I all! I have Intel i9-9980HK and running PyTorch on MacOS.

I am running a training script using custom Dataset and Dataloader, num_workers=0
Before I updated the environment, my training script was utilizing 100% CPU - all cores in use efficiently. After I reinstalled PyTorch and some libraries, the utilization decreased. Now its 1/8 of what it used to be.

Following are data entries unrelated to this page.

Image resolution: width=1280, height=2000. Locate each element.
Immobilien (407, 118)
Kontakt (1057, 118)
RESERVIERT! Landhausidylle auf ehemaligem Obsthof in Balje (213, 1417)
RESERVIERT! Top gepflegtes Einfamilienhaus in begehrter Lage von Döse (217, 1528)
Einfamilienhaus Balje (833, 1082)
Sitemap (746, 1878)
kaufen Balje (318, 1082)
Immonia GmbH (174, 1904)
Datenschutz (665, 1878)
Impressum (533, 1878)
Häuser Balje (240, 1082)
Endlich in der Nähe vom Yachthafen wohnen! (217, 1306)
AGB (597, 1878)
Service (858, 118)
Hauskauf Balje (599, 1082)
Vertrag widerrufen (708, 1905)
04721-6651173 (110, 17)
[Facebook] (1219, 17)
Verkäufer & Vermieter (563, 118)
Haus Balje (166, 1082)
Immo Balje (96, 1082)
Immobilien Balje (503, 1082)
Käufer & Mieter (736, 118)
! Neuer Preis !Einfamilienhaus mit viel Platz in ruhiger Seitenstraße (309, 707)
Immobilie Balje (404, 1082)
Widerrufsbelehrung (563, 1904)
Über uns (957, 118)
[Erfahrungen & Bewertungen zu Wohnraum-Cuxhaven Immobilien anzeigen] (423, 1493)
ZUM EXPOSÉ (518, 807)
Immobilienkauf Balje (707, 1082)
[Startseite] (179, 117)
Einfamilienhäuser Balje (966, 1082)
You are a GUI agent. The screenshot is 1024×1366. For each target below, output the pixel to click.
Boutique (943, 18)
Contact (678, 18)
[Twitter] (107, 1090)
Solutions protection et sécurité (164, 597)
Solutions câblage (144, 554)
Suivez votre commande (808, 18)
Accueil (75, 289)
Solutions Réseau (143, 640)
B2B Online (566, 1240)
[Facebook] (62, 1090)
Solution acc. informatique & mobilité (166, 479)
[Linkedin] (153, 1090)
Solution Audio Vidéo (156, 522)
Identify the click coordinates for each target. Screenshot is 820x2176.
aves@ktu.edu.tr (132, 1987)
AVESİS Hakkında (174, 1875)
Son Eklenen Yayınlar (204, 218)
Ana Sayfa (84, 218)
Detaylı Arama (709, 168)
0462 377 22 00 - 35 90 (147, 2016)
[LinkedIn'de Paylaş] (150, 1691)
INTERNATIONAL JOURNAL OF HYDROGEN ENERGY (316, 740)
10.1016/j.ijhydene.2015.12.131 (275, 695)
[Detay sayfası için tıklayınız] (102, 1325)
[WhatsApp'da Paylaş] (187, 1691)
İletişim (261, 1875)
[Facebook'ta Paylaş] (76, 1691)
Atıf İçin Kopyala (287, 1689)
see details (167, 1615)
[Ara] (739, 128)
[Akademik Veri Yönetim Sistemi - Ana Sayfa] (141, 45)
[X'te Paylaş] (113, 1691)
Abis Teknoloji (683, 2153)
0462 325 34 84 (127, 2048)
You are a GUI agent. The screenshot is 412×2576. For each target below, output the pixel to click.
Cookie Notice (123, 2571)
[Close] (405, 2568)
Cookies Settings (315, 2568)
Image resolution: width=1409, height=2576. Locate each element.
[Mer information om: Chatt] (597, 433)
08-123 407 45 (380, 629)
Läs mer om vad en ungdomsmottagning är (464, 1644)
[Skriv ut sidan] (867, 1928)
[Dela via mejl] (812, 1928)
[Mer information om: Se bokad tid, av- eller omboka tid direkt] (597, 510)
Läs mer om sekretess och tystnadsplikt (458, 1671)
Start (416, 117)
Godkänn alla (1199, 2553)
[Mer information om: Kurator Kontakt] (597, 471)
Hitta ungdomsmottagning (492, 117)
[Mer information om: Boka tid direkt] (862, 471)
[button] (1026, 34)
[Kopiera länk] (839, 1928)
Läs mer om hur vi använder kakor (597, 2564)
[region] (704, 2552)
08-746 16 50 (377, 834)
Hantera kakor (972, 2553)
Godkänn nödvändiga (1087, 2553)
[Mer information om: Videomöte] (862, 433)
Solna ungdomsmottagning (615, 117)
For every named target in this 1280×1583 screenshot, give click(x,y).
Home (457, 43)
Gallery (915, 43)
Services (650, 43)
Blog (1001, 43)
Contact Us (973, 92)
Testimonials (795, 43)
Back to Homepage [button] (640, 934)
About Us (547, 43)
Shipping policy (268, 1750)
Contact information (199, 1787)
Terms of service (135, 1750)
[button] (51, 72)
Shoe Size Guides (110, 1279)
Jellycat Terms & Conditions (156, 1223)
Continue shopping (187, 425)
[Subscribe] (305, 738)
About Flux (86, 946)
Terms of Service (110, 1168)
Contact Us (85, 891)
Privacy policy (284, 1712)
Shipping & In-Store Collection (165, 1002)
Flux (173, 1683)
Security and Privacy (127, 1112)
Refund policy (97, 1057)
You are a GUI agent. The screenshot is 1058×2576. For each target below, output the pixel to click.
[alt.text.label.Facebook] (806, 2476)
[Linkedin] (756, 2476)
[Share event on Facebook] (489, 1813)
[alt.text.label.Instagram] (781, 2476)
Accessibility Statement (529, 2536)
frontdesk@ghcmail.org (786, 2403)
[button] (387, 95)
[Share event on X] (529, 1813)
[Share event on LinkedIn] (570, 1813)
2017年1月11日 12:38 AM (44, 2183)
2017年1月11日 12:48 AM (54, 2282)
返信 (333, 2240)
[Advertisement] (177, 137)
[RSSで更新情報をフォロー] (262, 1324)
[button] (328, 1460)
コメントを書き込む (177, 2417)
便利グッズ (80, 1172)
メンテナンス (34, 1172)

torch.__config__.parallel_info() gives:

ATen/Parallel:
	at::get_num_threads() : 8
	at::get_num_interop_threads() : 8
OpenMP not found
Intel(R) Math Kernel Library Version 2020.0.1 Product Build 20200208 for Intel(R) 64 architecture applications
	mkl_get_max_threads() : 1
Intel(R) MKL-DNN v2.2.3 (Git Hash 7336ca9f055cf1bfa13efb658fe15dc9b41f0740)
std::thread::hardware_concurrency() : 16
Environment variables:
	OMP_NUM_THREADS : [not set]
	MKL_NUM_THREADS : [not set]
ATen parallel backend: native thread pool

Is it possible to make sense of this? Why mkl_get_max_threads gives 1? Is it possible to debug this and bring performance back? How does PyTorch adapt to CPU and RAM utilization? Shall I attempt to alter the training script to use all cores?